Nothing in the records may be dropped or altered when you repeat them.

━━━━━ Source information

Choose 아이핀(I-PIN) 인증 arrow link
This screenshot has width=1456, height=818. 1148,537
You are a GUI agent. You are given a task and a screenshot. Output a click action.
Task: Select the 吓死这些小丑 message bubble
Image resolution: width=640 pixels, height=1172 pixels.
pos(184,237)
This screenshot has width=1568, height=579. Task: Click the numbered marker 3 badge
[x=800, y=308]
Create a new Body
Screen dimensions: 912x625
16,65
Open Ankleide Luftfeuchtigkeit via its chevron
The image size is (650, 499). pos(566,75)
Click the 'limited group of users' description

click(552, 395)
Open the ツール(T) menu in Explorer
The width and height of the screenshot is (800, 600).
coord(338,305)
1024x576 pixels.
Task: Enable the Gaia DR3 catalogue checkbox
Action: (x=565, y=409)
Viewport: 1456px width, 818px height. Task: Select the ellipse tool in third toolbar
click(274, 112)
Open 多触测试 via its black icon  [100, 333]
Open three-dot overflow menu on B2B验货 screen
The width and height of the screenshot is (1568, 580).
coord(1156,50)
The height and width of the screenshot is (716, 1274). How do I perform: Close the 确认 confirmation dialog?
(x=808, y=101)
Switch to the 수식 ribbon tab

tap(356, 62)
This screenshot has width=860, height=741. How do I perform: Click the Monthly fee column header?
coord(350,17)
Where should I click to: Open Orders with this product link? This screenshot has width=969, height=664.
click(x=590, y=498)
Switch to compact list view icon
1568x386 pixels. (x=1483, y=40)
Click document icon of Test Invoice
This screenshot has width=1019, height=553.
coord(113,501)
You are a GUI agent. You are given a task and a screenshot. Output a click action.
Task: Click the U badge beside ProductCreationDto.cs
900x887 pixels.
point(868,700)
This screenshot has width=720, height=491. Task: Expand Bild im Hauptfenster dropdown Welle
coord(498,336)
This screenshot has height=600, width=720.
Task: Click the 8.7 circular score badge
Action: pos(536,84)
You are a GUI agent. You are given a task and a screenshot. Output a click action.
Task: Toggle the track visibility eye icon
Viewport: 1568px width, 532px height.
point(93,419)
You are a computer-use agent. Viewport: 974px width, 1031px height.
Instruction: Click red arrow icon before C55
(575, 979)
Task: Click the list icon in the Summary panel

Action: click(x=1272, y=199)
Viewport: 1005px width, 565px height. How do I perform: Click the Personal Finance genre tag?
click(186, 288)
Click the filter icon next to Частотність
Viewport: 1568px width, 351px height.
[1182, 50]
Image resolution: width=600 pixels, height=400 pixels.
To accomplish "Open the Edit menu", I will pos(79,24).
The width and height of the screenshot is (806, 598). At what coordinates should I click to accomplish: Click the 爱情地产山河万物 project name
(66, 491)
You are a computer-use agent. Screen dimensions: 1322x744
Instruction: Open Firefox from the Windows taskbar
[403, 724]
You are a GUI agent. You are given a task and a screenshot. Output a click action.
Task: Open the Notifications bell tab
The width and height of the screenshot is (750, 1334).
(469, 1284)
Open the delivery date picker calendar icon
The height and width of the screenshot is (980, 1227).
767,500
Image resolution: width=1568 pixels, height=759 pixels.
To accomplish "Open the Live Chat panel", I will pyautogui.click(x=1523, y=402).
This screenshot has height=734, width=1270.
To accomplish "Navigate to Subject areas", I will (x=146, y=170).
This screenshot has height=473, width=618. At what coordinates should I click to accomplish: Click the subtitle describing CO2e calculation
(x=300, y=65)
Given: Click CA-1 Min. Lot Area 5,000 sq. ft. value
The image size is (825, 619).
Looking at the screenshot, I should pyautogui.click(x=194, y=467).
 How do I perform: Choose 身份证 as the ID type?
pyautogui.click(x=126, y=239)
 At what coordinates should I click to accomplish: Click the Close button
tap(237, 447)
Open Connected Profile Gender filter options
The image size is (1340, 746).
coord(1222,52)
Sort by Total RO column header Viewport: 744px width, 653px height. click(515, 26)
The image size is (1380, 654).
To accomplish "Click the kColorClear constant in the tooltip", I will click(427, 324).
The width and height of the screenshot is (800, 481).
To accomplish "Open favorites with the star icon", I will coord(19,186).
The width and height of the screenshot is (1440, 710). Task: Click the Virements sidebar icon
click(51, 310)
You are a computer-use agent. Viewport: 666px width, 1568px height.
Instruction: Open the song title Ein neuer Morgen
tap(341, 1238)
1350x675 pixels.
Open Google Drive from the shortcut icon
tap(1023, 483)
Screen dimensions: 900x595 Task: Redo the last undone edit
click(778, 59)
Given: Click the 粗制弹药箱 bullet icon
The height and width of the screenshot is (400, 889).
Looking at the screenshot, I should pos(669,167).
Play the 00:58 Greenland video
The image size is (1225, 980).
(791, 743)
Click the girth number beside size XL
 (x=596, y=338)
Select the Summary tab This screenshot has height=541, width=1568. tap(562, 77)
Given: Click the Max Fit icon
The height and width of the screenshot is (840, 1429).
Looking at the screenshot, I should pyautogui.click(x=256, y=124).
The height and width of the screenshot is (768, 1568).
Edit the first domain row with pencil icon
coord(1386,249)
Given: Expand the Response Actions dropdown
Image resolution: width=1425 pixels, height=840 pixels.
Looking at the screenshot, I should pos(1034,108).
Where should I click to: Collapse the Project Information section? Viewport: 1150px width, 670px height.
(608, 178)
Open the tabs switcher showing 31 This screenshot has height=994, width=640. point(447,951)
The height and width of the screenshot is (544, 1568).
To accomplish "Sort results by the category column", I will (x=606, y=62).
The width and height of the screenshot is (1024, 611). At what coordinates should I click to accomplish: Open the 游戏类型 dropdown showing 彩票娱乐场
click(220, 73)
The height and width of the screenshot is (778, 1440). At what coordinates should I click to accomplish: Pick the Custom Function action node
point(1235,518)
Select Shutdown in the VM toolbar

━━━━━━━━━━

■ Response to the task:
Choose 아이핀(I-PIN) 인증 arrow link
This screenshot has width=1456, height=818. 1148,537
You are a GUI agent. You are given a task and a screenshot. Output a click action.
Task: Select the 吓死这些小丑 message bubble
Image resolution: width=640 pixels, height=1172 pixels.
pos(184,237)
This screenshot has width=1568, height=579. Task: Click the numbered marker 3 badge
[x=800, y=308]
Create a new Body
Screen dimensions: 912x625
16,65
Open Ankleide Luftfeuchtigkeit via its chevron
The image size is (650, 499). pos(566,75)
Click the 'limited group of users' description

click(552, 395)
Open the ツール(T) menu in Explorer
The width and height of the screenshot is (800, 600).
coord(338,305)
1024x576 pixels.
Task: Enable the Gaia DR3 catalogue checkbox
Action: (x=565, y=409)
Viewport: 1456px width, 818px height. Task: Select the ellipse tool in third toolbar
click(274, 112)
Open 多触测试 via its black icon  [100, 333]
Open three-dot overflow menu on B2B验货 screen
The width and height of the screenshot is (1568, 580).
coord(1156,50)
The height and width of the screenshot is (716, 1274). How do I perform: Close the 确认 confirmation dialog?
(x=808, y=101)
Switch to the 수식 ribbon tab

tap(356, 62)
This screenshot has width=860, height=741. How do I perform: Click the Monthly fee column header?
coord(350,17)
Where should I click to: Open Orders with this product link? This screenshot has width=969, height=664.
click(x=590, y=498)
Switch to compact list view icon
1568x386 pixels. (x=1483, y=40)
Click document icon of Test Invoice
This screenshot has width=1019, height=553.
coord(113,501)
You are a GUI agent. You are given a task and a screenshot. Output a click action.
Task: Click the U badge beside ProductCreationDto.cs
900x887 pixels.
point(868,700)
This screenshot has width=720, height=491. Task: Expand Bild im Hauptfenster dropdown Welle
coord(498,336)
This screenshot has height=600, width=720.
Task: Click the 8.7 circular score badge
Action: pos(536,84)
You are a GUI agent. You are given a task and a screenshot. Output a click action.
Task: Toggle the track visibility eye icon
Viewport: 1568px width, 532px height.
point(93,419)
You are a computer-use agent. Viewport: 974px width, 1031px height.
Instruction: Click red arrow icon before C55
(575, 979)
Task: Click the list icon in the Summary panel

Action: click(x=1272, y=199)
Viewport: 1005px width, 565px height. How do I perform: Click the Personal Finance genre tag?
click(186, 288)
Click the filter icon next to Частотність
Viewport: 1568px width, 351px height.
[1182, 50]
Image resolution: width=600 pixels, height=400 pixels.
To accomplish "Open the Edit menu", I will pos(79,24).
The width and height of the screenshot is (806, 598). At what coordinates should I click to accomplish: Click the 爱情地产山河万物 project name
(66, 491)
You are a computer-use agent. Screen dimensions: 1322x744
Instruction: Open Firefox from the Windows taskbar
[403, 724]
You are a GUI agent. You are given a task and a screenshot. Output a click action.
Task: Open the Notifications bell tab
The width and height of the screenshot is (750, 1334).
(469, 1284)
Open the delivery date picker calendar icon
The height and width of the screenshot is (980, 1227).
767,500
Image resolution: width=1568 pixels, height=759 pixels.
To accomplish "Open the Live Chat panel", I will pyautogui.click(x=1523, y=402).
This screenshot has height=734, width=1270.
To accomplish "Navigate to Subject areas", I will (x=146, y=170).
This screenshot has height=473, width=618. At what coordinates should I click to accomplish: Click the subtitle describing CO2e calculation
(x=300, y=65)
Given: Click CA-1 Min. Lot Area 5,000 sq. ft. value
The image size is (825, 619).
Looking at the screenshot, I should pyautogui.click(x=194, y=467).
 How do I perform: Choose 身份证 as the ID type?
pyautogui.click(x=126, y=239)
 At what coordinates should I click to accomplish: Click the Close button
tap(237, 447)
Open Connected Profile Gender filter options
The image size is (1340, 746).
coord(1222,52)
Sort by Total RO column header Viewport: 744px width, 653px height. click(515, 26)
The image size is (1380, 654).
To accomplish "Click the kColorClear constant in the tooltip", I will click(427, 324).
The width and height of the screenshot is (800, 481).
To accomplish "Open favorites with the star icon", I will coord(19,186).
The width and height of the screenshot is (1440, 710). Task: Click the Virements sidebar icon
click(51, 310)
You are a computer-use agent. Viewport: 666px width, 1568px height.
Instruction: Open the song title Ein neuer Morgen
tap(341, 1238)
1350x675 pixels.
Open Google Drive from the shortcut icon
tap(1023, 483)
Screen dimensions: 900x595 Task: Redo the last undone edit
click(778, 59)
Given: Click the 粗制弹药箱 bullet icon
The height and width of the screenshot is (400, 889).
Looking at the screenshot, I should pos(669,167).
Play the 00:58 Greenland video
The image size is (1225, 980).
(791, 743)
Click the girth number beside size XL
 (x=596, y=338)
Select the Summary tab This screenshot has height=541, width=1568. tap(562, 77)
Given: Click the Max Fit icon
The height and width of the screenshot is (840, 1429).
Looking at the screenshot, I should pyautogui.click(x=256, y=124).
The height and width of the screenshot is (768, 1568).
Edit the first domain row with pencil icon
coord(1386,249)
Given: Expand the Response Actions dropdown
Image resolution: width=1425 pixels, height=840 pixels.
Looking at the screenshot, I should pos(1034,108).
Where should I click to: Collapse the Project Information section? Viewport: 1150px width, 670px height.
(608, 178)
Open the tabs switcher showing 31 This screenshot has height=994, width=640. point(447,951)
The height and width of the screenshot is (544, 1568).
To accomplish "Sort results by the category column", I will (x=606, y=62).
The width and height of the screenshot is (1024, 611). At what coordinates should I click to accomplish: Open the 游戏类型 dropdown showing 彩票娱乐场
click(220, 73)
The height and width of the screenshot is (778, 1440). At what coordinates should I click to accomplish: Pick the Custom Function action node
point(1235,518)
Select Shutdown in the VM toolbar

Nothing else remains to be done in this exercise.